-2

Edited to show code I already have...

My job is to predict how much money a movie will make over its first 15 weeks on cable platforms. I do this by using a regression at each week during the first 14 weeks. But I need to automate the steps of calculating each regression:

  1. Subset total data set by week (14 week's total). So 14 distinct data frames.

    df.names = paste("data",1:14,sep="") for(i in 1:14){ d.frame = subset(myData,Week==i) assign(df.names[i],d.frame) }

  2. Subset each week's data frames into training and test sets.

    set.seed(101) train_idx = sample(1:nrow(data1),round(0.7 * nrow(data1)),replace=FALSE) data1_train = data1[train_idx,] data1_test = data1[-train_idx,]

  3. Run a linear regression on the training set for each week.

    Week1_Regress = lm( x ~ coef1 + coef 2 + ... + coefi, data = data1_train)

  4. Extract the coefficients for each regression into a CSV file.

    write.csv(Week1_Regress$coef,"Selected Folder")

  5. Calculate the RMSE using the test set and extract that into a CSV.

    test = predict(Week1_Regress, data1_test) rmse = function(test,obs) { sqrt(sum((obs - test)^2) / length(test)) }

I can do each step individually, but I am looking for a loop or lapply solution so that I don't have to type out 14 versions of the 5 steps.

  • The easiest solution would be to write down your steps for one version, then wrap everything in a loop that iterates over your data set.

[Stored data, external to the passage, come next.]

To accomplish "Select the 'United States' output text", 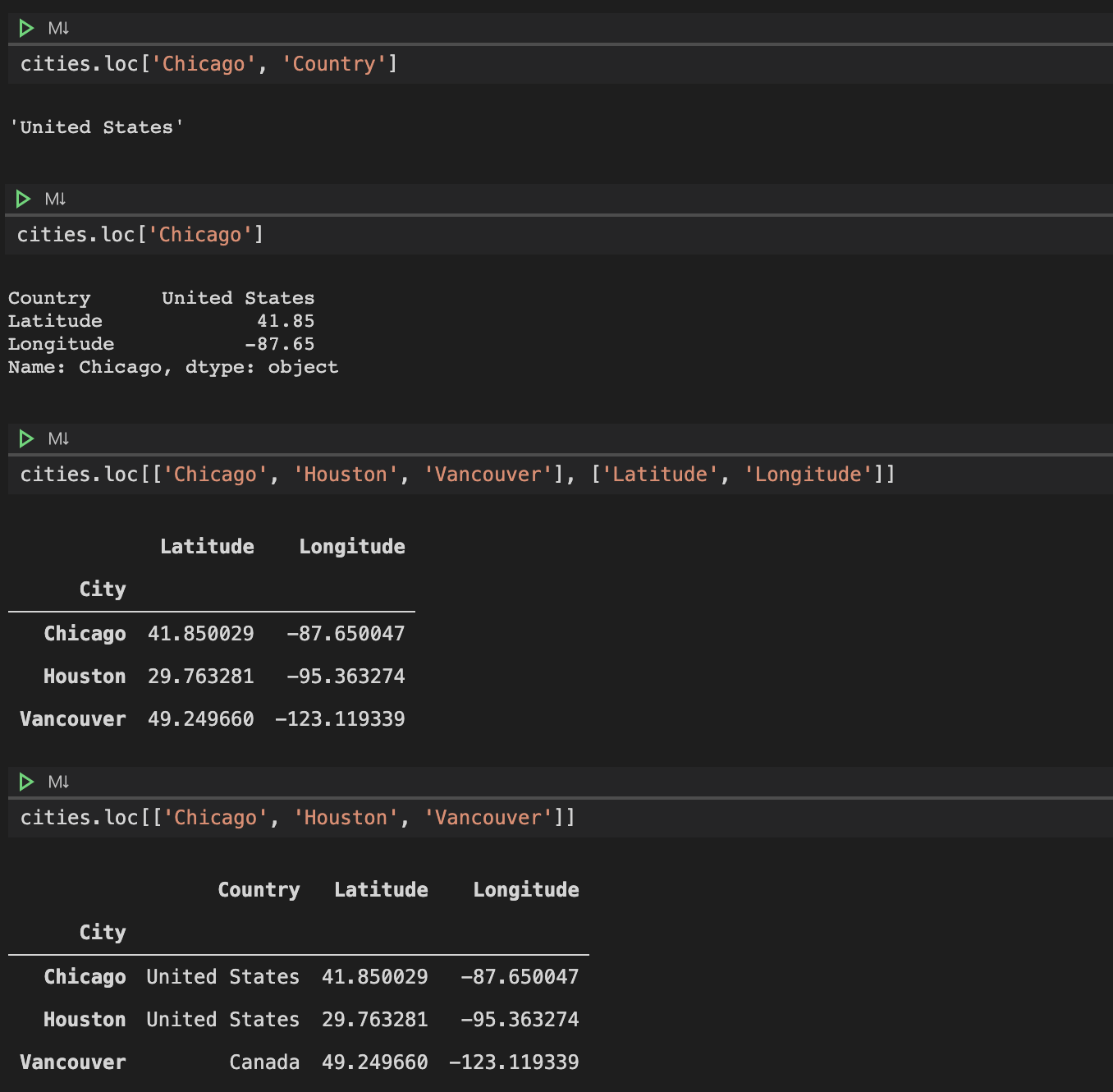I will 96,126.
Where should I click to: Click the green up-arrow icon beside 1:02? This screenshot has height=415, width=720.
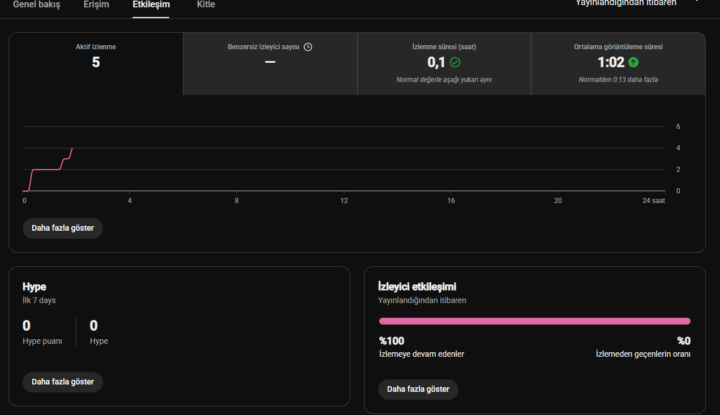(633, 62)
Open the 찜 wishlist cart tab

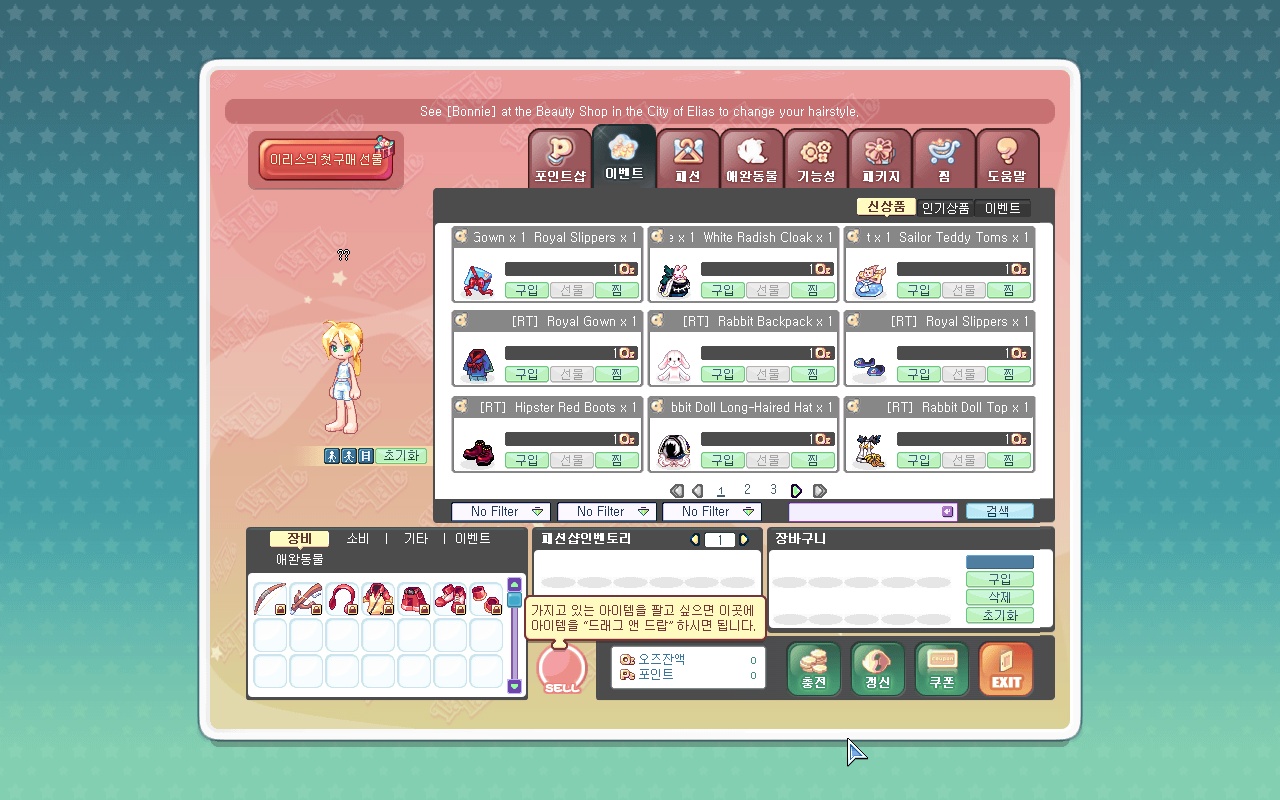pyautogui.click(x=944, y=158)
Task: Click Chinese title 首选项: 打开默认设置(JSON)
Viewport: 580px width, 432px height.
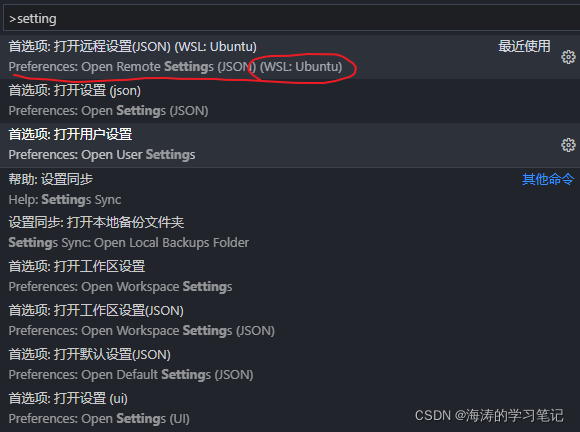Action: (x=90, y=354)
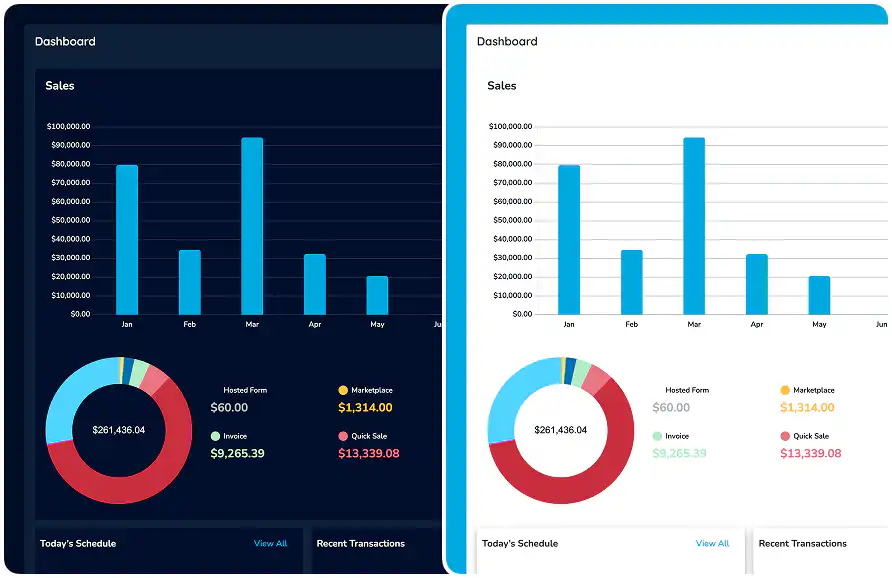The height and width of the screenshot is (578, 892).
Task: Click the yellow Marketplace legend dot in dark dashboard
Action: point(341,390)
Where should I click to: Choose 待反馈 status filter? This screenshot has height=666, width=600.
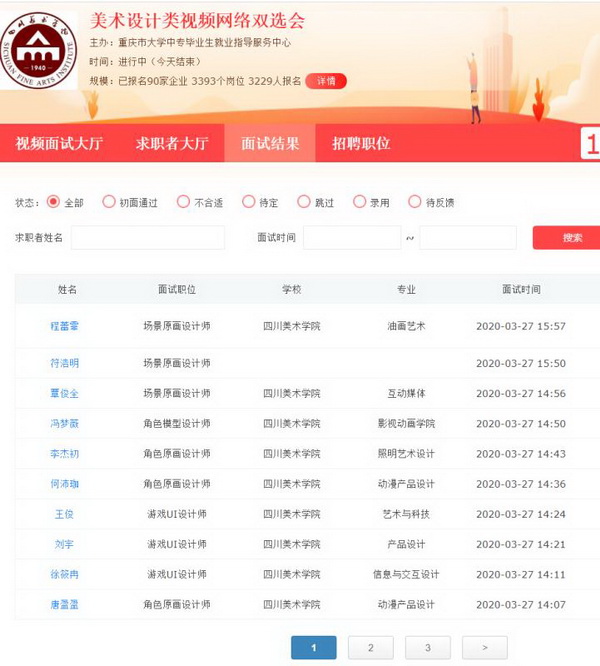[415, 202]
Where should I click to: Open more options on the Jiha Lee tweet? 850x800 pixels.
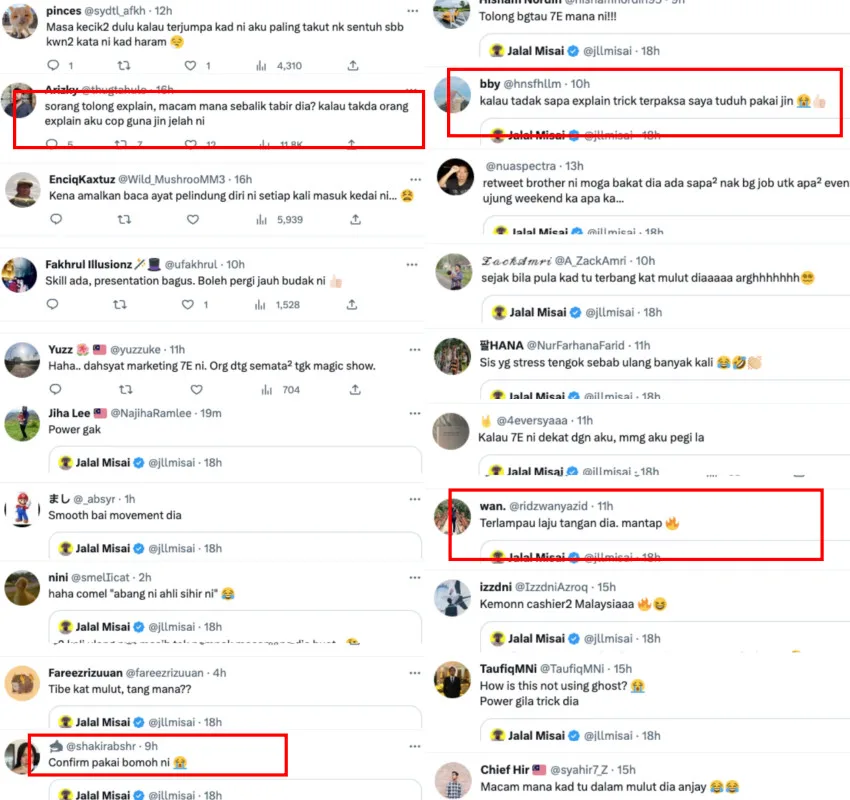pyautogui.click(x=415, y=414)
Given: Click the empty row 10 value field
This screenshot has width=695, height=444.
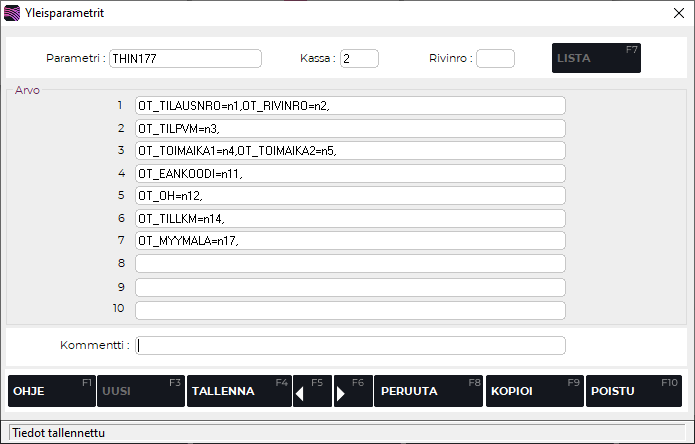Looking at the screenshot, I should (x=350, y=310).
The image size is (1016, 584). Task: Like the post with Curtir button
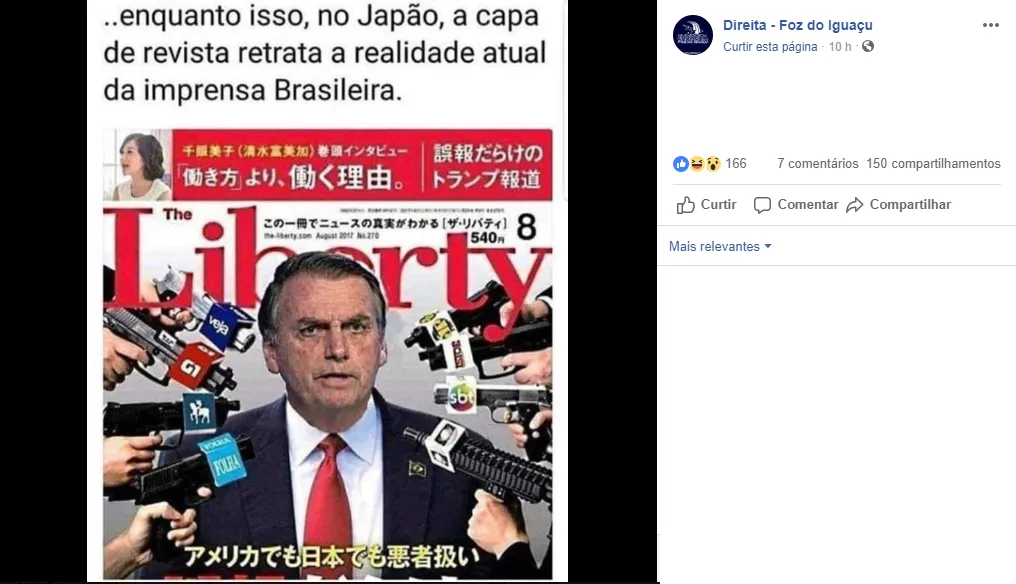pyautogui.click(x=706, y=205)
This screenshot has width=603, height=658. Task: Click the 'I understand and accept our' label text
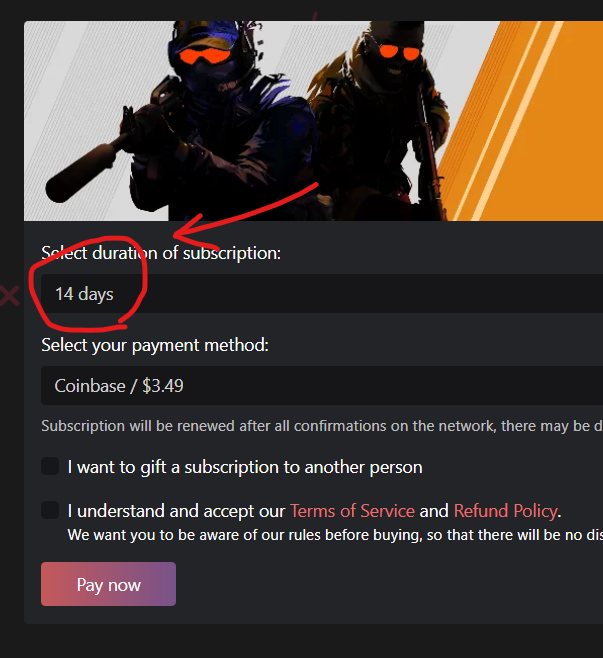coord(176,511)
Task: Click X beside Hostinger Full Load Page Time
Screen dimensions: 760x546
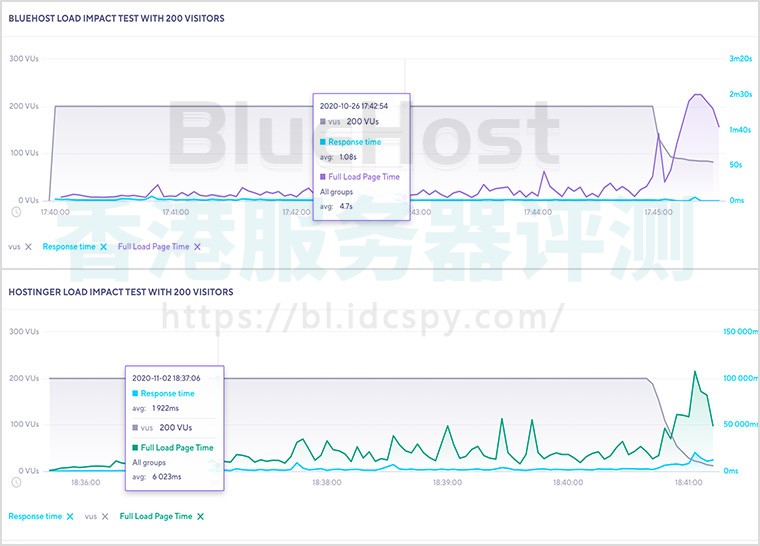Action: (x=200, y=516)
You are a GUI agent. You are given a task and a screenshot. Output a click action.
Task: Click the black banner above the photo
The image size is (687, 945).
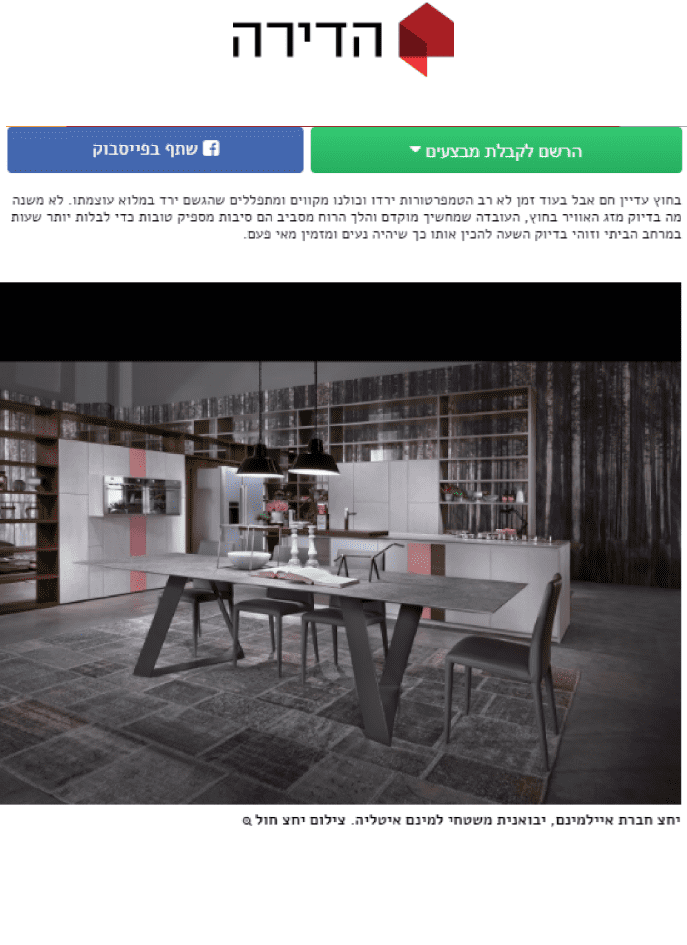coord(340,322)
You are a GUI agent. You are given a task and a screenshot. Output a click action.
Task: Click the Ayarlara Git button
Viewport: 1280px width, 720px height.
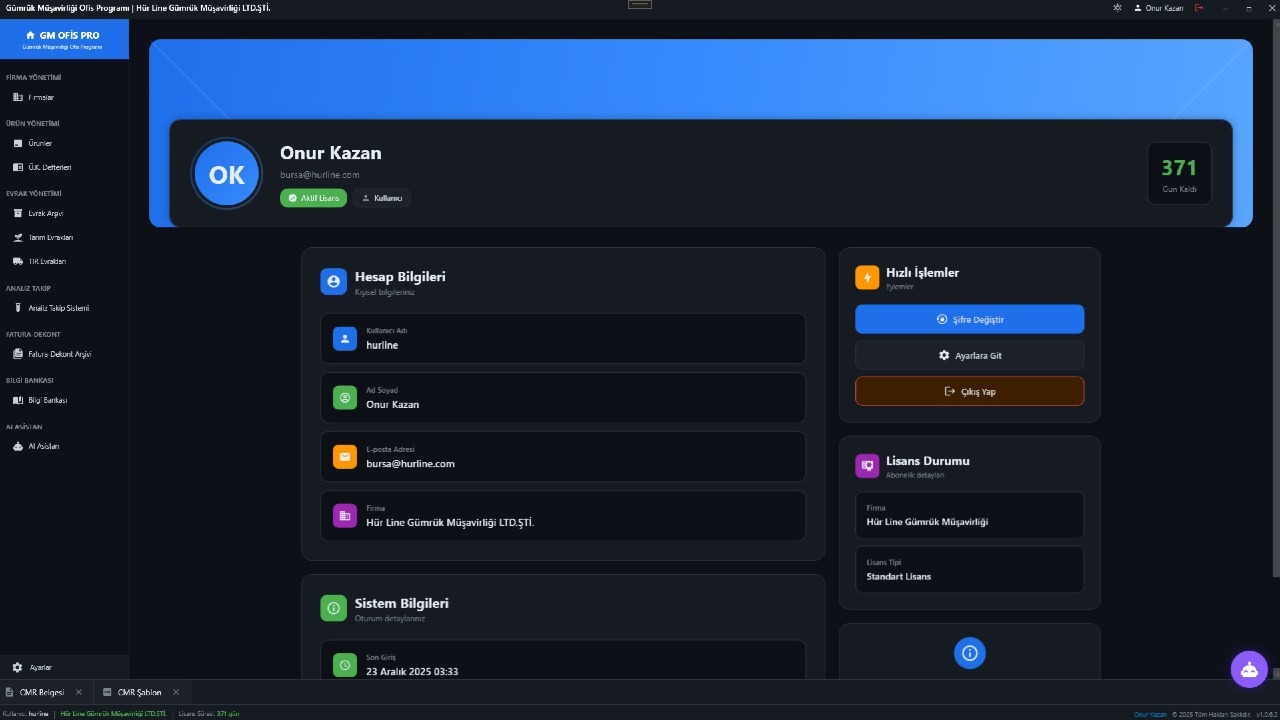click(969, 355)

For instance, lets say you have a tabular data set, with variables in columns, and weeks (or a sub weekly interval) in rows. Then your loop would just increment a counter that points to the current week. It would repeat your 5 steps 14 times, or as much as you want. Also, you should include in your questions what have you tried. In this case, that would be to at least incude the steps (actual code) for one week. – iled Sep 23 '16 at 01:22
  • Pardon my unsolicited advice. Seems to me that a TV executive could benefit from the comparative advantage of hiring a data scientist. – shayaa Sep 23 '16 at 02:08
  • the idea of lapply is to get some input, in your case a `data.frame` and apply a function to it, `lapply(df, some_function)`. Start writing your function and ask for help, so far this isn't a real question and will be closed, downvoted. – marbel Sep 23 '16 at 02:33
  • Thanks for taking the time to look! @shayaa - tell me about it, I'm working on that! – Adeeereeean Sep 23 '16 at 16:13
  • @marbel I can run the regressions using lapply but not sure of the other steps...here is the code I have used but did no include above: `DataList = list(data1,data2,data3,data4 etc...)` I then used: `mod = lapply(DataList, function(y) lm(y ~ coefficients, data=y)`. After this I can get all of the coefficients together using `sapply(mod,coef).` Apologies for not being specific in the beginning @iled – Adeeereeean Sep 23 '16 at 16:17
  • @JiTHiN - does this satisfy the requirement to remove the hold on this question? Thanks – Adeeereeean Sep 23 '16 at 21:31
  • If you include a [minimal, reproducible example -- usually complete with a dataset](http://stackoverflow.com/questions/5963269/how-to-make-a-great-r-reproducible-example) and `dput()` the output of said dataset you will often get very helpful SO replies. – shayaa Sep 23 '16 at 22:35
  • You might find the tidyverse packages useful in accomplishing this. Here's a post that covers something similar: https://drsimonj.svbtle.com/running-a-model-on-separate-groups – Simon Jackson Sep 26 '16 at 05:40

1 Answers1

0

After trawling through SO, I have come up with the following solution which seems to work quite well:

df.names = paste("models",1:14,sep="")
for(i in 1:14){
  set.seed(101)
  data = subset(MyData,Week==i)
  data_select = sample(1:nrow(data),round(0.7 * nrow(data)),replace = FALSE)
  d.frame = data[data_select,]
  model = lm(y ~ independent variables,data=d.frame)
  assign(df.names[i],model$coef)
}

coefficients = data.frame(models1,models2,...,models14)
write.csv(coefficients, "folder destinaton/filename.csv")

Then to get the RMSE's for each of the 14 weeks I replicate the same structure as above, but use a test set by replacing assign(df.names[i],model$coef) with:

 d.frame.test = data[-data_select,]
  test = predict(model,d.frame.test)
  rmse = sqrt(sum(d.frame.test$dependent_variable - test))/nrow(d.frame.test)
  assign(df.names[i],rmse)
}

errors = data.frame(rmse1,rmse2,...,rmse14)
    write.csv(errors,"folder destinaton/errors.csv"